Nuevos aires en Trussardi

Apenas sobrepasa los treinta, pero Gaia Trussardi ya ha hecho historia. Al menos, en su firma. Ha convertido su legendaria herencia en tendencia.

Carmen Melgar

Su bisabuelo fundó la fábrica de guantes Trussardi hace más de un siglo. Su padre la diversificó y expandió, lanzando las colecciones de bolsos y prêt-à-porter. Hoy, Gaia es el cerebro que hay detrás del diseño de todas las líneas de la marca, y junto a Beatrice y Tomaso, pertenecientes a la cuarta generación de la estirpe, lidera una de las firmas con la esencia del made in Italy, «calidad, armonía y gusto», más apegada a su ADN.

Gaia, ¿qué significa para ti Trussardi?
Es la elegancia sin esfuerzo de una persona culta, con fuertes raíces pero con el espíritu libre y moderno de un viajero contemporáneo.
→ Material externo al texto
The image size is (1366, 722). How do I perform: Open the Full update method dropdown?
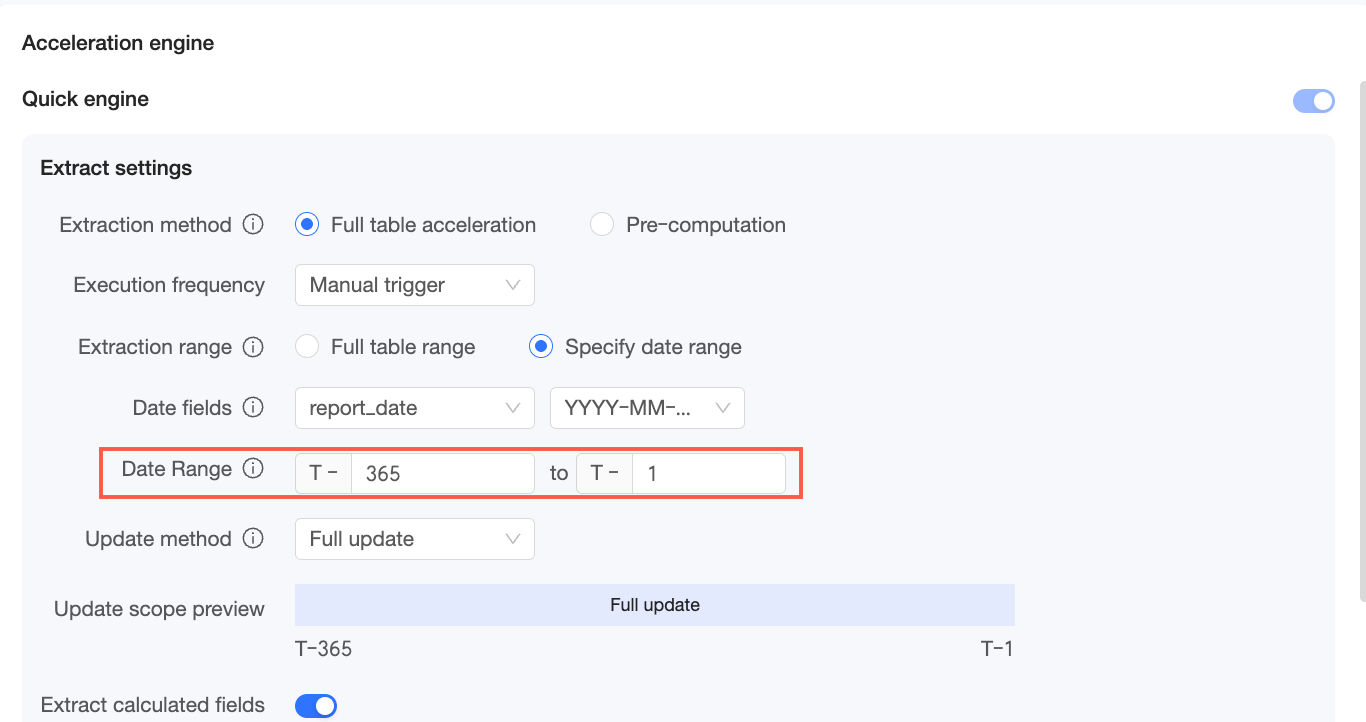pos(414,539)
En tu familia, la moda es herencia. ¿Tuviste claro desde el principio que querías trabajar en la empresa?
Siempre he sido muy creativa, adoro la música y he cantado y escrito canciones. Hasta tuve una banda. Pero aunque creo en la posibilidad del eclecticismo, me he dado cuenta de que para lograr algo importante en tu carrera tienes que elegir, concentrarte y trabajar duro.

Y elegiste Trussardi...
Volver a mis raíces, allí donde había vivido antes de irme a Londres, fue una evolución natural. En Inglaterra desarrollé una sensibilidad hacia las tendencias y la modernidad que ha sido muy útil para poder regresar y ver mi marca desde un punto de vista objetivo. Volví con una perspectiva más fresca y una habilidad para contextualizar Trussardi en una nueva era.